Tre aspetti di questa tesi vanno qui sottolineati. Il primo è che, una volta posto alla base del consumo il bisogno di 'differenze' (sociali) piuttosto che il bisogno di beni, il problema della razionalità delle scelte, così com'è inteso dalla teoria neoclassica della domanda, esige una sostanziale revisione. Il secondo aspetto è che, poiché i bisogni di beni possono comunque trovare un punto di saturazione, mentre ciò è da escludere per i bisogni di 'differenze', si comprende bene perché nelle società capitalistiche avanzate le domande dei consumatori si spostino verso livelli sempre più elevati. Il terzo aspetto da sottolineare è che, ragionando in tal modo, Baudrillard, esattamente come Veblen, sposta il problema del consumatore dal campo micro a quello macro, nel senso che la quantità di beni che questi riesce a ottenere non dipenderebbe né dal suo reddito, né dalle sue motivazioni, ma sarebbe strutturalmente determinata dalla logica stessa della differenziazione di classe.
Nel saggio dal titolo Il mondo delle cose, anche l'antropologa Mary Douglas e l'economista Baron Isherwood sostengono una tesi del genere. Anche per loro, cioè, l'attività di consumo sarebbe qualcosa di più del semplice uso di beni per il soddisfacimento di bisogni umani; solo che, mentre per Baudrillard, come d'altronde per Veblen, questo 'di più' riguarderebbe esclusivamente l'esibizione competitiva, per i due studiosi inglesi si tratterebbe di una funzione più ampia e complessa, riguardante, come si è detto, la visibilità e la stabilità delle categorie della cultura.

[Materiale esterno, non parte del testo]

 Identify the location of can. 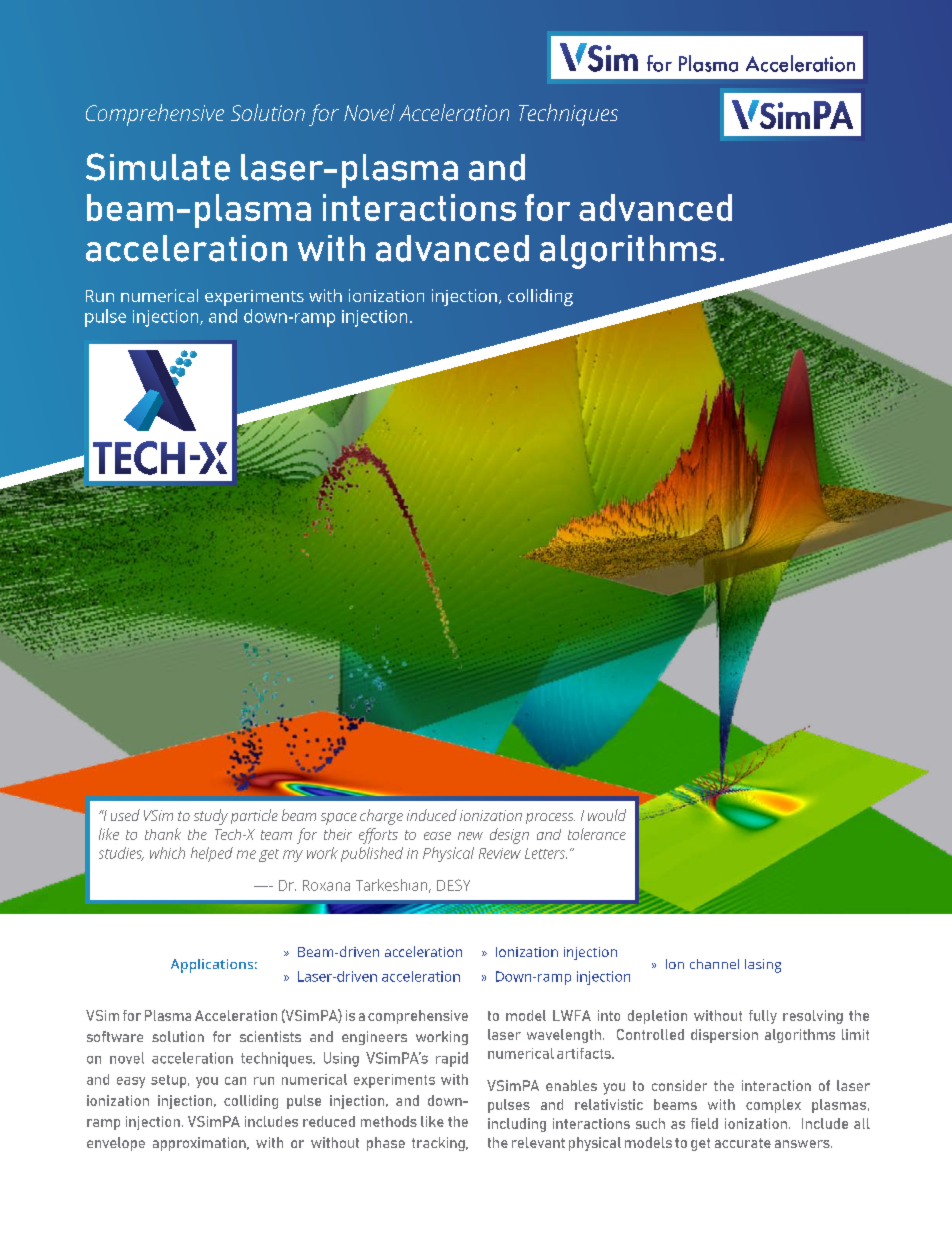
(235, 1081).
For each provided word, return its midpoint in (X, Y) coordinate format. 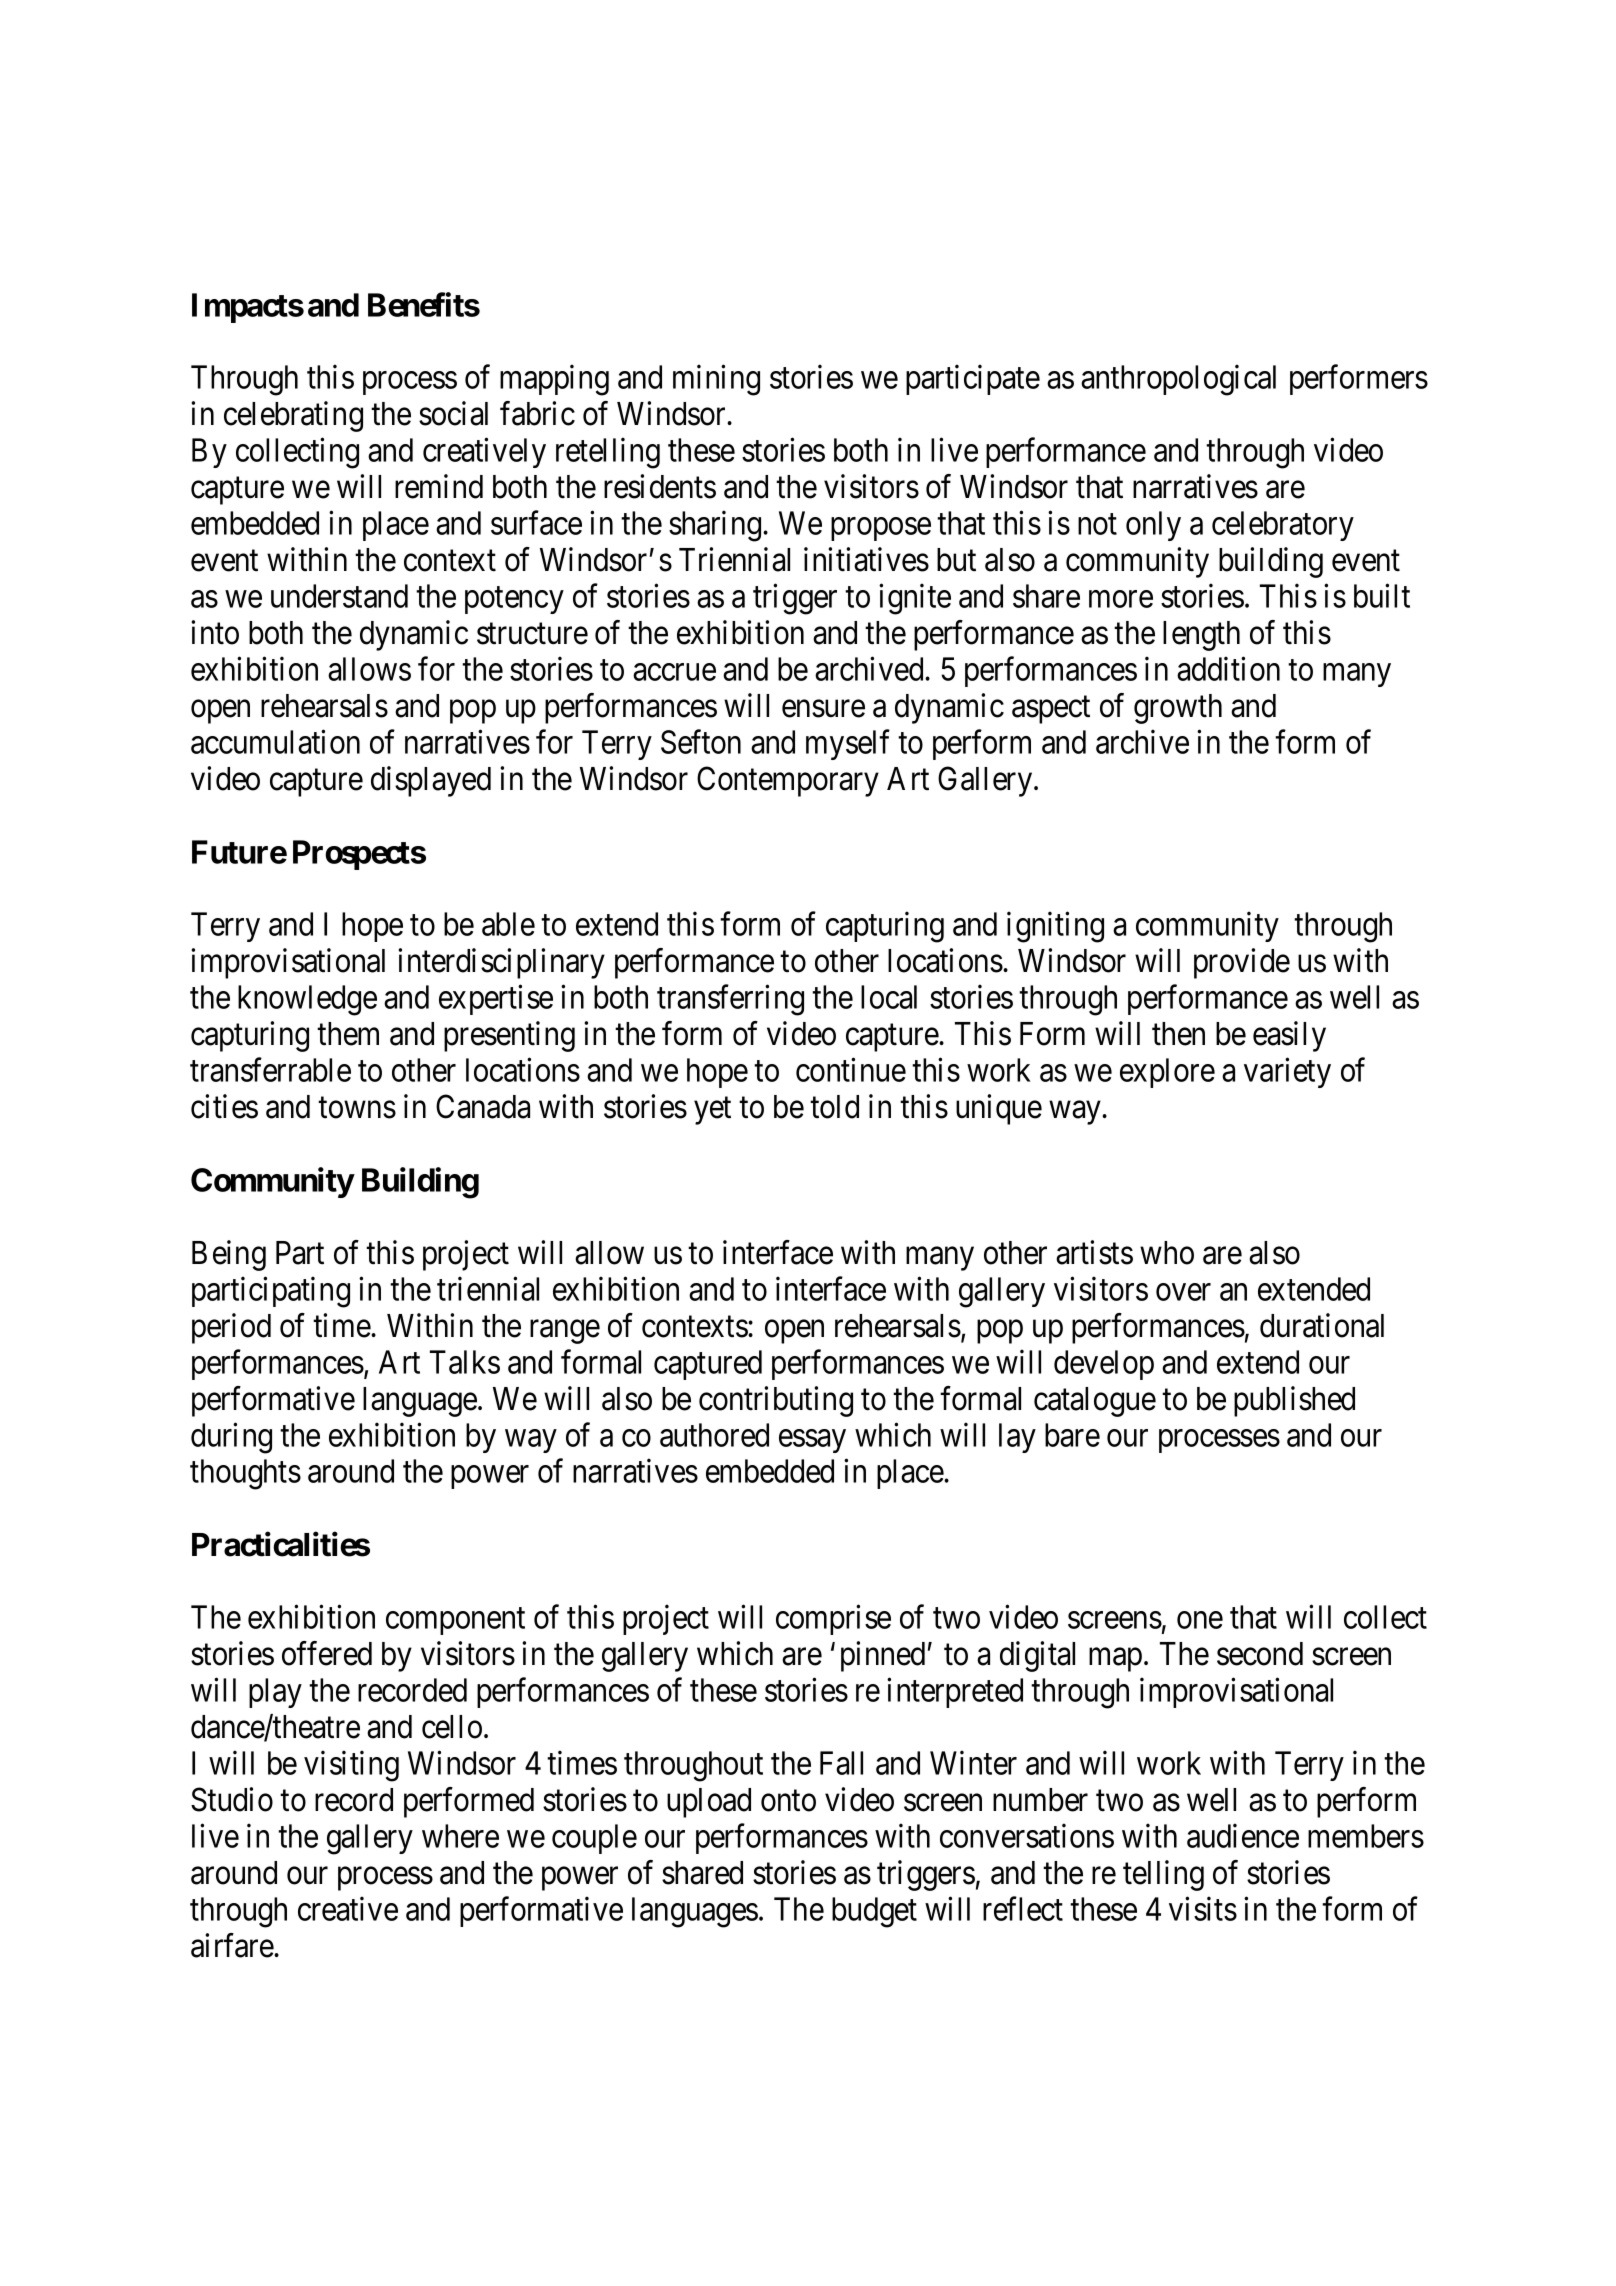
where (460, 1836)
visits (1203, 1908)
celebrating (293, 416)
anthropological (1178, 380)
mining (716, 380)
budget (874, 1912)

Dal 'consumo vistoso' di Veblen, dunque, alla manipolazione di beni-segno secondo Baudrillard, ai beni, infine, intesi come 'accessori rituali' per dare un senso al mondo degli eventi. Come si vede, l'indirizzo socioculturale si è andato via via arricchendo di nuove ipotesi e di nuove interpretazioni, certamente suggestive e stimolanti per la ricerca sui consumi. Il rischio tuttavia è che, con questa alterazione sostanziale della nozione di consumo, l'indirizzo socioculturale si allontani talmente dai tradizionali interrogativi che sono alla base della problematica dei consumi, da compromettere ogni possibilità d'integrazione con l'approccio socioeconomico. (V. anche Bisogni; Società di massa).